On connaîtra à la fin de la semaine prochaine la suite que les États membres entendent donner au plan pour la croissance et l'emploi proposé par la Commission européenne, lorsque les chefs d'État ou de gouvernement en auront délibéré au Conseil européen des 11 et 12 décembre. Mais Angela Merkel et Nicolas Sarkozy avaient déjà signé, la semaine dernière, un texte commun qui anticipe ce que devraient être, pour l'essentiel, le déroulement du Sommet et son résultat. En le publiant en même temps en France (Le Figaro) et en Allemagne (Frankfurter Allgemeine), le président du Conseil européen et la chancelière de l'État membre industriellement et financièrement le plus puissant ont été très explicites, même trop du point de vue institutionnel, selon certains observateurs. Des citations textuelles présentent sans doute un intérêt pour ceux parmi nos lecteurs qui n'ont pas eu l'occasion de lire ce texte en détail. Les voici:
1. Plans nationaux, mais coordonnés et inscrits dans un cadre commun. « Il n'existe pas un modèle unique de plan de relance qui puisse être appliqué par 27 pays dont les situations économiques sont différentes. Nous croyons en revanche qu'une relance budgétaire coordonnée pourrait rétablir la confiance des consommateurs et des investisseurs et éviter les comportements opportunistes au sein d'un ensemble d'États qui partagent bien davantage que des institutions (…) Il reviendrait à chaque pays de construire son propre plan, en privilégiant les mesures qui ont un impact aussi fort et aussi rapide que possible. Ces mesures devraient rester cohérentes avec la stratégie de Lisbonne parce que les réformes structurelles restent plus que jamais nécessaires. Ces mesures devraient également être cohérentes avec notre objectif de soutenabilité budgétaire à long terme. C'est pourquoi il est essentiel que nos politiques s'inscrivent dans un cadre commun ».

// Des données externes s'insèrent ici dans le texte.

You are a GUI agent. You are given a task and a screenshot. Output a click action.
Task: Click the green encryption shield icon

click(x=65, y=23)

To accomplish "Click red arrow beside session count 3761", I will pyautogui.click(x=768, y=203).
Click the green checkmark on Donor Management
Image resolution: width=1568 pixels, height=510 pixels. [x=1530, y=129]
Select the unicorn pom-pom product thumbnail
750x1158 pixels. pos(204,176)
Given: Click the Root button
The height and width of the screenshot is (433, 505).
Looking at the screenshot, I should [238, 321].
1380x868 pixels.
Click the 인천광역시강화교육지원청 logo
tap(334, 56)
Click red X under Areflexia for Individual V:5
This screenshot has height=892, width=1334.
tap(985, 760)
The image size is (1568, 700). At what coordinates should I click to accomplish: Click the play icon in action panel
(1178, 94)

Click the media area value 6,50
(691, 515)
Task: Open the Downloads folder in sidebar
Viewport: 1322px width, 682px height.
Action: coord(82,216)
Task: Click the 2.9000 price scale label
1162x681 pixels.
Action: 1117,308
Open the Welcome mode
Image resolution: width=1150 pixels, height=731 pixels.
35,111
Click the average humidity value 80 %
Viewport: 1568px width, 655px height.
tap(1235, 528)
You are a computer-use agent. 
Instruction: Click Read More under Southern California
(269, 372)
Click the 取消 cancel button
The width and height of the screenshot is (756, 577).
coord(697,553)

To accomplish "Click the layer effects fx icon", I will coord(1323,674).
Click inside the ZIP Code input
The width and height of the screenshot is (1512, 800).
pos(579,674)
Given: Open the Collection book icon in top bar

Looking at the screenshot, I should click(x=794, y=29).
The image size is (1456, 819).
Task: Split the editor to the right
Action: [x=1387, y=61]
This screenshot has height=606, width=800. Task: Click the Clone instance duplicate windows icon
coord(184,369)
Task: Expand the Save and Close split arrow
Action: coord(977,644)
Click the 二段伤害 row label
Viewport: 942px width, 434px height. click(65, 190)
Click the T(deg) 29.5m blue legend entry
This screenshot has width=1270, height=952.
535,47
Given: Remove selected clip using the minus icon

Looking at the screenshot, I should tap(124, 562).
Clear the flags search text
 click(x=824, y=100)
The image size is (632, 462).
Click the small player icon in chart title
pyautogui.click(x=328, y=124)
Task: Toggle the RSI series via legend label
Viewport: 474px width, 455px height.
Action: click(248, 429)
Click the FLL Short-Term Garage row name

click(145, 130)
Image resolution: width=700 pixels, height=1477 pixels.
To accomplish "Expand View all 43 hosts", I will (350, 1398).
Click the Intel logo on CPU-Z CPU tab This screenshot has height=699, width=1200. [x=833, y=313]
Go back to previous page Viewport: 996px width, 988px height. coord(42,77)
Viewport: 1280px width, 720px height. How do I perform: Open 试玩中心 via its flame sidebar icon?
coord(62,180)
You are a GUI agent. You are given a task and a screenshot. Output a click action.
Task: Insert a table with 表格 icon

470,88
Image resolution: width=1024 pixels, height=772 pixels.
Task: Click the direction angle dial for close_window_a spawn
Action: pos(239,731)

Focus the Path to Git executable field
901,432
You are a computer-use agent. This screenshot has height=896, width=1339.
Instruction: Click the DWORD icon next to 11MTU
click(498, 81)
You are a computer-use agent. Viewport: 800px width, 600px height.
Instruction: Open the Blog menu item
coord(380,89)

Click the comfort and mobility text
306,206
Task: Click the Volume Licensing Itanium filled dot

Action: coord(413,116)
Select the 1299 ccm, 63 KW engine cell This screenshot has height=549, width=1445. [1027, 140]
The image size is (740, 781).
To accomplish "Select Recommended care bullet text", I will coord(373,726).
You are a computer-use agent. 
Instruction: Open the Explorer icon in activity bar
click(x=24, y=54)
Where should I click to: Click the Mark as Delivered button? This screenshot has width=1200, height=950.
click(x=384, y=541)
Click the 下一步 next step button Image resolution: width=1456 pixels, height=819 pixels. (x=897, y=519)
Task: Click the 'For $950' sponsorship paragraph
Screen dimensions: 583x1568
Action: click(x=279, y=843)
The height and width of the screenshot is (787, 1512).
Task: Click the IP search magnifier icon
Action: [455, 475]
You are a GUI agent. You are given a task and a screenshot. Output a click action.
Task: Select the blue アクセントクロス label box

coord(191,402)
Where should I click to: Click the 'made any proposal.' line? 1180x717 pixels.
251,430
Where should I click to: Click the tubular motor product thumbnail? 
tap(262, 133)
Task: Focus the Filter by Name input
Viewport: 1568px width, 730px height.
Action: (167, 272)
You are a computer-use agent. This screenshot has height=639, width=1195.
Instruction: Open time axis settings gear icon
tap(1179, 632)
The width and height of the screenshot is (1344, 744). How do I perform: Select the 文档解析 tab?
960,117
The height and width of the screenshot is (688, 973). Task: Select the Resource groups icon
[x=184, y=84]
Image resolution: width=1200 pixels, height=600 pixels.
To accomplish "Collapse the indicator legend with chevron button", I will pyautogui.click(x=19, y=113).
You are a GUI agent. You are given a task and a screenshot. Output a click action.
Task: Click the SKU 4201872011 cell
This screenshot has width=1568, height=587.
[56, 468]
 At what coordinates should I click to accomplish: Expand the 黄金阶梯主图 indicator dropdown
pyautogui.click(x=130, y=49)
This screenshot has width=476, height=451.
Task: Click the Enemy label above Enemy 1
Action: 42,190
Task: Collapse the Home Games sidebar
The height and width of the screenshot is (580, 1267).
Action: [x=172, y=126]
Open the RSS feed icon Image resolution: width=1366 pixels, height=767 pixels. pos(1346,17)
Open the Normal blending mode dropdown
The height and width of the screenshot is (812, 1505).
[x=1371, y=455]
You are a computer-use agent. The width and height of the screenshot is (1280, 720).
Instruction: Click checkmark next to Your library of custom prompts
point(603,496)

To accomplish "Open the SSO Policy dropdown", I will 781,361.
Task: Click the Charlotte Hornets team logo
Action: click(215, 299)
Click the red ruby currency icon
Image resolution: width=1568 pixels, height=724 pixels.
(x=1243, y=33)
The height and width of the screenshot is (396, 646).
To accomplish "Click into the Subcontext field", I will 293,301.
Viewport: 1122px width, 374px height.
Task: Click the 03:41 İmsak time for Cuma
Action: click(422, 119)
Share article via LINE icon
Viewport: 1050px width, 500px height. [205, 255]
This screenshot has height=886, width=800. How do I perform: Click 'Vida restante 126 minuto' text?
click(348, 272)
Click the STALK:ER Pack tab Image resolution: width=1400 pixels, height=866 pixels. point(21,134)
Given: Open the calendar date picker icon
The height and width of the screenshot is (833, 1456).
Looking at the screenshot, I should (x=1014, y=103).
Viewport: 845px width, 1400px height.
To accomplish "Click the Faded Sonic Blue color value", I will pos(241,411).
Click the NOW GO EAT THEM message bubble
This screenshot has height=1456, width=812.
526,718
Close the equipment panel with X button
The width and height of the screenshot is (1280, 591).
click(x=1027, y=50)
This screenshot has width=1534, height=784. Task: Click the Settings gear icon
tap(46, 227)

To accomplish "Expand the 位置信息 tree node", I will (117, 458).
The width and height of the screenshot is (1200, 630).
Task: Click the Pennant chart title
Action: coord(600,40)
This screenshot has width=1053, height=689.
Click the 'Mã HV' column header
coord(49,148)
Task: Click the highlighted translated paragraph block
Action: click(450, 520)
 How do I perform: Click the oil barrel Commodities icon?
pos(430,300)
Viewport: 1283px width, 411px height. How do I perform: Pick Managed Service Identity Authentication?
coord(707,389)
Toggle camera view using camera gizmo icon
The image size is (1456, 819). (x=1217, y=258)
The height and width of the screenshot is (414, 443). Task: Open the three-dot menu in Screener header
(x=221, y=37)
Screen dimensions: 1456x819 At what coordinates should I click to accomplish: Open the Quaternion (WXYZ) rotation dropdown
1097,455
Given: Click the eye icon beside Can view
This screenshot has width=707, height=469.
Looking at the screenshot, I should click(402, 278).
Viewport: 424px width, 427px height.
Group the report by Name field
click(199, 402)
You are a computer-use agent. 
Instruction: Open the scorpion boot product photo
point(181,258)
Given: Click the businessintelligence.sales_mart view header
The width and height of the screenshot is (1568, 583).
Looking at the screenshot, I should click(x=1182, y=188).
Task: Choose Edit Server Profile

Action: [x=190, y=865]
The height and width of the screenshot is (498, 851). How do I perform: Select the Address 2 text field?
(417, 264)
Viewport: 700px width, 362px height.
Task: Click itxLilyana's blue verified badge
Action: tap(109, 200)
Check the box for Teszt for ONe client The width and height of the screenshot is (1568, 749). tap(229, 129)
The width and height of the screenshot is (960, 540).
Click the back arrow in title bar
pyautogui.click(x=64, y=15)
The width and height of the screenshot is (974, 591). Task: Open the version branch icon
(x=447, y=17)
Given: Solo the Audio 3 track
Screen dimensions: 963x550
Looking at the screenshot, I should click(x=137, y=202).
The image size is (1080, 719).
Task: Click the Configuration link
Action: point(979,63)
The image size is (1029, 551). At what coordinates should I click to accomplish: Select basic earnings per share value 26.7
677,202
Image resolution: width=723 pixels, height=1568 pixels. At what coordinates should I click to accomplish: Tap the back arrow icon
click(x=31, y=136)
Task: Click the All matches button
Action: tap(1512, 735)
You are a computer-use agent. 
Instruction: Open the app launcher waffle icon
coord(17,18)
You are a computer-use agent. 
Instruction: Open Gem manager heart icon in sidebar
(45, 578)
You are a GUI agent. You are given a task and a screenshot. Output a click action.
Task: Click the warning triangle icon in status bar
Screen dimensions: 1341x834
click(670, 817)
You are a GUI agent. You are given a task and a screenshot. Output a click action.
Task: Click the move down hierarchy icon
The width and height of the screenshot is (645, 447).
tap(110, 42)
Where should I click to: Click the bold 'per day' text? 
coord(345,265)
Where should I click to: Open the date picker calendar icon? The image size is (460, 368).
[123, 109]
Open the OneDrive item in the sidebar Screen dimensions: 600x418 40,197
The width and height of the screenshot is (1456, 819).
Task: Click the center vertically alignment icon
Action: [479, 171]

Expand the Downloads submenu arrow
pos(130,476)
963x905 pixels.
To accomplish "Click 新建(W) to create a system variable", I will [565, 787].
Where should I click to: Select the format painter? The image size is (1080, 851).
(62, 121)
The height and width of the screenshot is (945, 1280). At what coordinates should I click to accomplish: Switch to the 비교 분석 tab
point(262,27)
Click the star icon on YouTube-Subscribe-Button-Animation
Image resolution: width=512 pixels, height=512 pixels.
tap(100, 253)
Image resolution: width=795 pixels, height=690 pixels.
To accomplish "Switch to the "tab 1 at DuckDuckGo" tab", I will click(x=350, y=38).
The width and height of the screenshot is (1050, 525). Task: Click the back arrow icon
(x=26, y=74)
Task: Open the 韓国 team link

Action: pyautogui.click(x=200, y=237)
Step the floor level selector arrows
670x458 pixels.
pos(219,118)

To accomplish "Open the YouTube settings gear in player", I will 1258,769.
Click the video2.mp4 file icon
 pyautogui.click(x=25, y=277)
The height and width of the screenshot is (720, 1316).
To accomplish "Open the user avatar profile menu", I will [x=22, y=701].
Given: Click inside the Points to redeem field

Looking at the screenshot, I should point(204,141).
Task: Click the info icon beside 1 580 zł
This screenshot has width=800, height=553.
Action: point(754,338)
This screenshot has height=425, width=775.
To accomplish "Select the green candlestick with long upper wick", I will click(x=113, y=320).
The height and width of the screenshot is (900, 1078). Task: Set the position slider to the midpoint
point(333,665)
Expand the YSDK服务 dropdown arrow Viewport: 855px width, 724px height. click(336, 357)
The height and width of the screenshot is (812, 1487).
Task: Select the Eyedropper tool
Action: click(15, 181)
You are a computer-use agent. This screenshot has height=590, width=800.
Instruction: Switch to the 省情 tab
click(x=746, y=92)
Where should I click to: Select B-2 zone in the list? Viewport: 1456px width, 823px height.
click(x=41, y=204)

2. Rôle des actions communautaires. « Les institutions communautaires devraient prendre leur part de la relance (…) en complément des actions décidées dans chaque pays. L'industrie automobile et le secteur de l'énergie pourraient être soutenus en mobilisant de nouveaux moyens de la Banque européenne d'investissement. La mobilisation des Fonds structurels devrait être accélérée par le préfinancement de certains programmes, comme celui en faveur des économies d'énergie ».
3. Souplesse institutionnelle. « Nous n'avons besoin ni d'une approbation formelle ni d'une surveillance tatillonne, mais de lignes directrices que le Conseil européen des 11 et 12 décembre pourrait adopter (…) Plus de souplesse à titre temporaire dans l'application des règles européennes sur les aides d'État et des objectifs plus ambitieux en matière d'infrastructures, par exemple dans le domaine du haut débit et des réseaux de transport et de distribution d'énergie, pourraient aussi être des sources de croissance supplémentaire. Le Pacte de stabilité et de croissance devrait être appliqué avec souplesse. Le débat pourrait être rapide sur ce point, puisque le Pacte prévoit des marges de manœuvre à court terme qu'il faut utiliser. Il sera bien temps de construire ensuite un véritable plan de rétablissement budgétaire ».
4. Rapidité. « Les États membres ne doivent pas être ralentis par les procédures communautaires dans la mise en œuvre de leurs plans de relance. De même, si des dépenses communautaires supplémentaires sont nécessaires, elles doivent être autorisées rapidement, dans le respect des perspectives financières 2007-2013. »
Trop de désinvolture et un peu d'arrogance ? Ce texte paraît un peu trop désinvolte à l'égard des compétences des institutions communautaires, presque arrogant du point de vue institutionnel. On pourrait y reconnaître la main de quelques personnalités proches de l'Elysée qui ne nourrissent pas un enthousiasme excessif à l'égard des procédures supranationales. Mais dans des situations comme celle que nous connaissons, la substance a davantage d'importance que la forme, et l'équilibre pourra être rétabli.
La Commission européenne a repris des couleurs en lançant son plan, qui va aussi loin que possible et place l'accent sur le caractère européen de l'opération (voir cette rubrique d'hier). Elle n'oubliera sans doute pas la durée limitée de la souplesse dans l'application du Pacte de stabilité: il ne s'agit pas de construire ensuite, en prenant son temps, un plan de rétablissement budgétaire, mais d'appliquer le Pacte tel qu'il existe, avec ses dérogations temporaires déjà prévues. M. Juncker, en tant que président de l'Eurogroupe, sera sans doute sur cette ligne. De son côté, le Parlement européen (qui discutera ce mercredi du plan de relance en session plénière) ne manquera pas de faire valoir ses compétences.